Sometimes as I walk half-a-step too fast through life, I wonder if I am an alien life-form dropped on this planet, in this city, in the advertising industry as retribution for a raft of terrible misdeeds I did in a previous life.
So much of what I see and hear makes zero sense to me. The way English is misused today, listening or reading makes me feel like I am walking near the dumpster of a Buffalo Wild Wings restaurant in 90-degree heat with 90-percent humidity. Just about everything turns my stomach.
I guess a lot of this is due to laziness or a generally slovenly use of language.

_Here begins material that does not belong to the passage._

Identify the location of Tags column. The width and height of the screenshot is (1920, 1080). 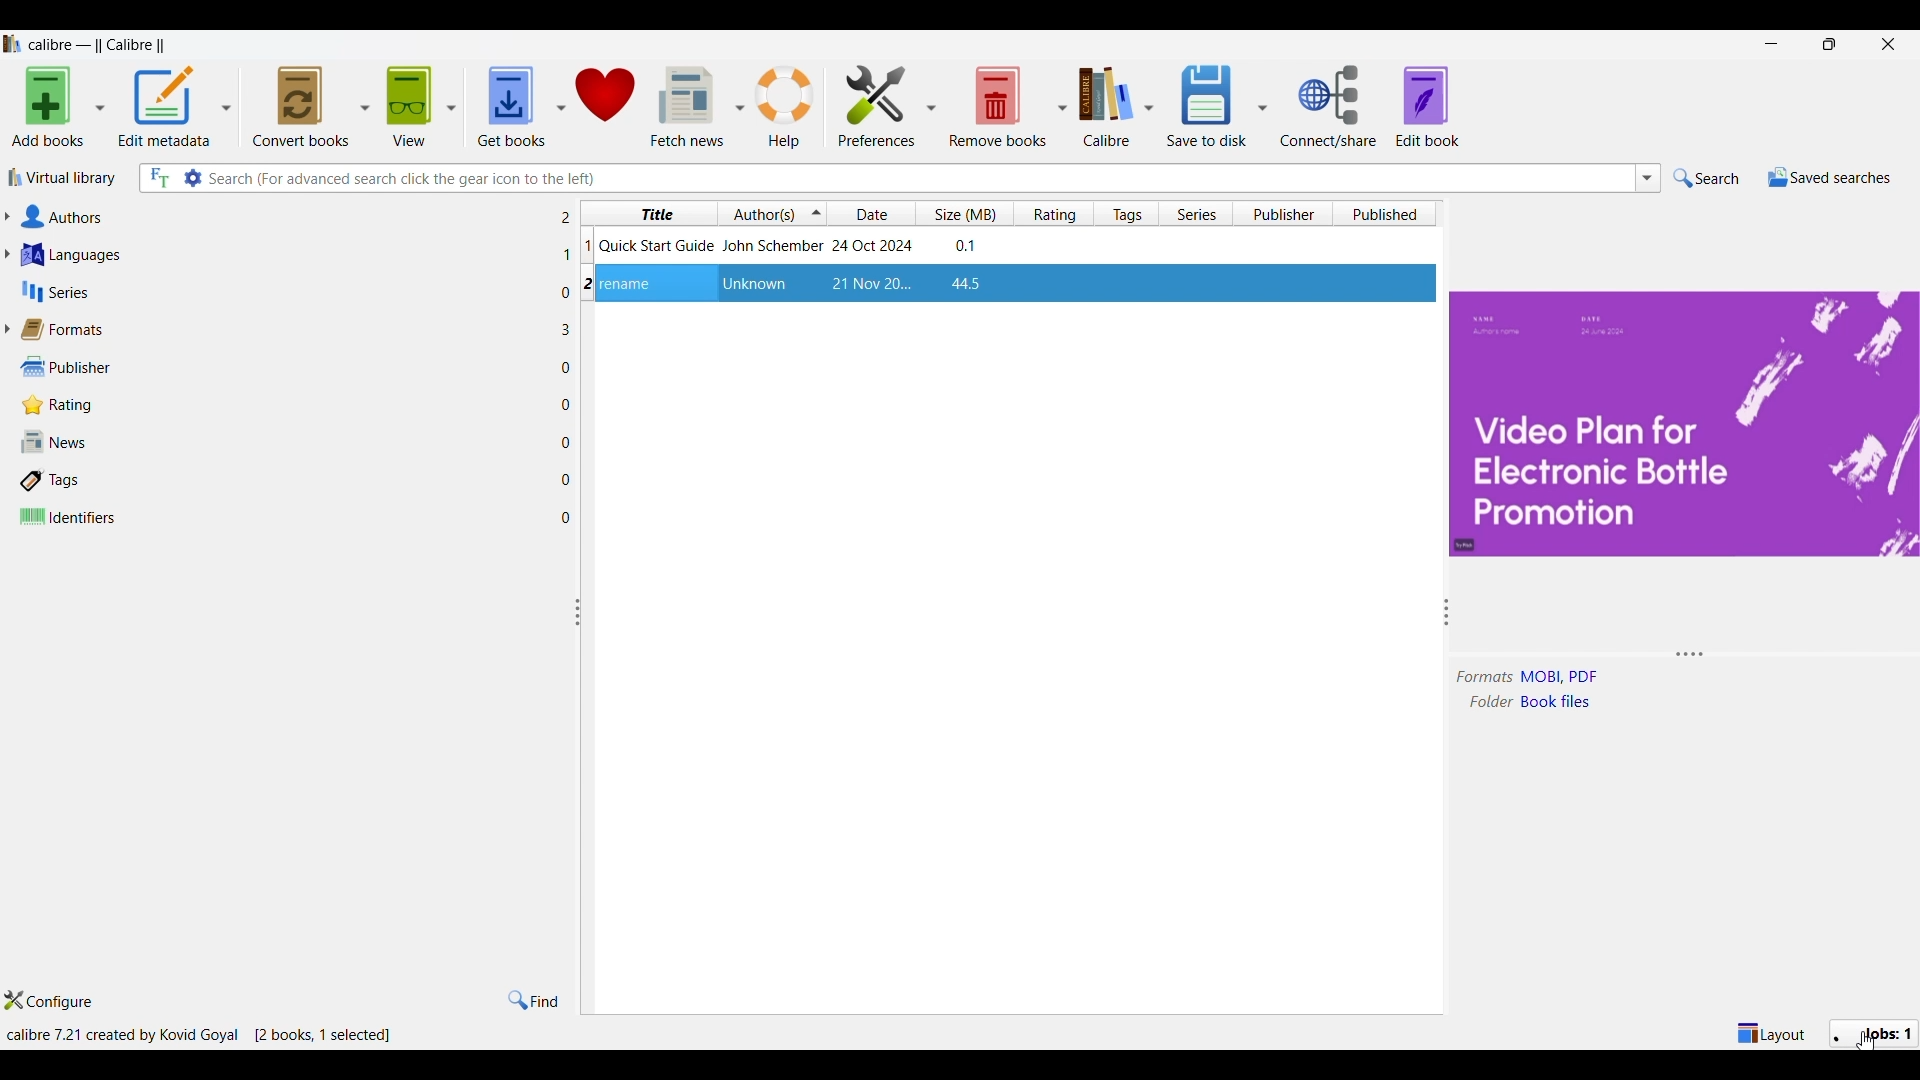
(1126, 213).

For instance this headline from last week's Forbes magazine.What gets me with the above is the use of the word "Could." Has the editor or writer ever been in an ad agency? Dissent among the ranks is rife. Maybe no one cared enough to check--or to blue-pencil the headline into:
"Dissent in Ogilvy Ranks as Leadership Turmoil Continues."
At least my version makes an assertion, and the only word I could object to would be leadership since there is none.

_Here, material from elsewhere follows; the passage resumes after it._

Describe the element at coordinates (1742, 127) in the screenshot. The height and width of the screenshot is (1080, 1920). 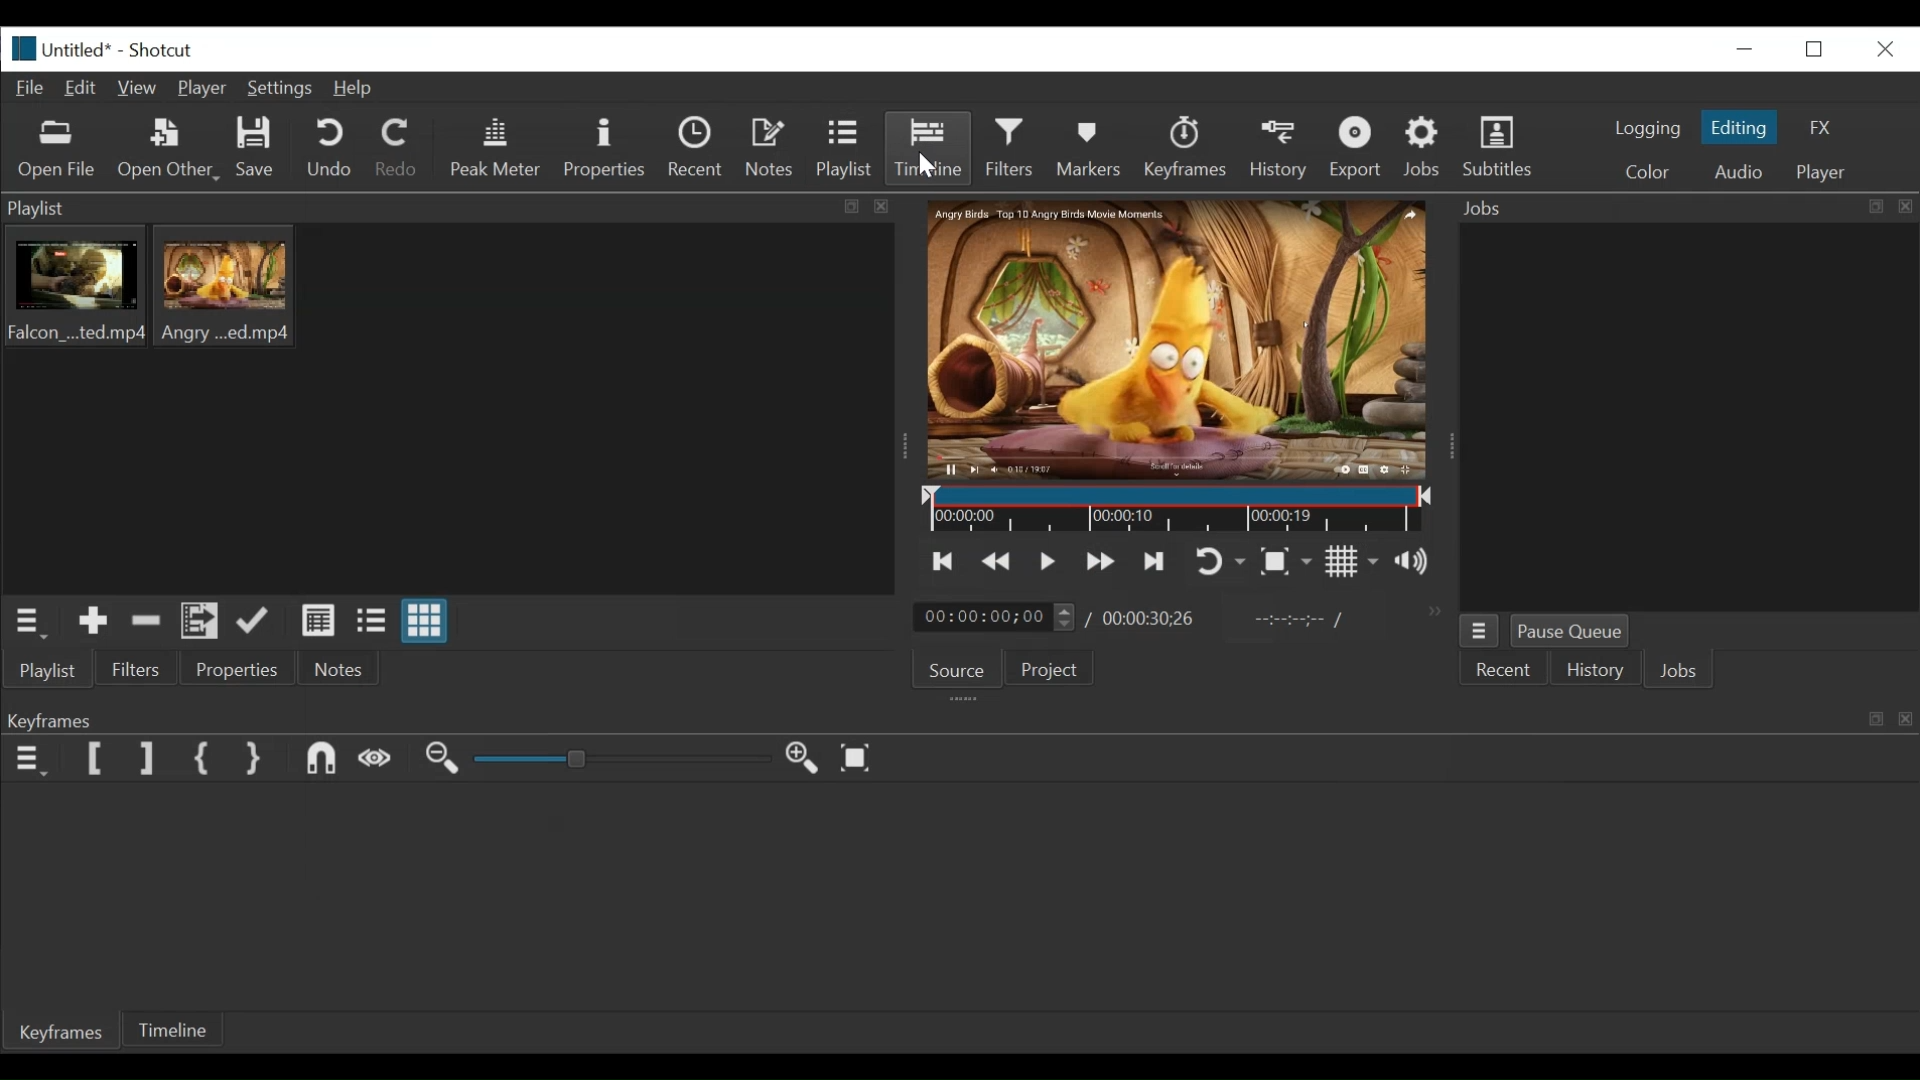
I see `Editing` at that location.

I did a quick scan of LinkedIn, and I find almost every ad or message indecipherable.
This may be the worst. Or even the worstest.
When I started at Ogilvy there was a lineage to uphold. You wrote with precision because David was watching. You avoided pretentious language and bushwa. You were standing on the shoulders of giants. Now you're standing in a ditch, your eyes barely at the surface.
1. You've been growing brands? No, you help brands grow.
2. Why brands and businesses? Can't you choose one?
3. What is borderless creativity? How does it compare to bordered creativity?
4. Operating, innovating, creating and nauseating at the intersection of talent and capabilities. What about ambition, determination, effort? I think your intersection should be a cloverleaf or a roundabout.
5. If you have experts in Growth and Innovation why are you retrograde and shrinking?
6. You work fluidly? Is there an agency swimming pool?
Then there are these. The following words confuse me or dull my brain.
evidence-based (as opposed to guessing.)
quality at scale (there's no quality when you're small?)
real-time data (dissimilar from fake-time data.)
connected devices (that rules out my nose-hair trimmer.)
powerful insights (I charged my insights overnight.)
active learning (preferable to active puking)
and so it goes.
Thanking employees via salted snacks.
"Yeah, I haven't had a raise in three years but pretzels 20% off."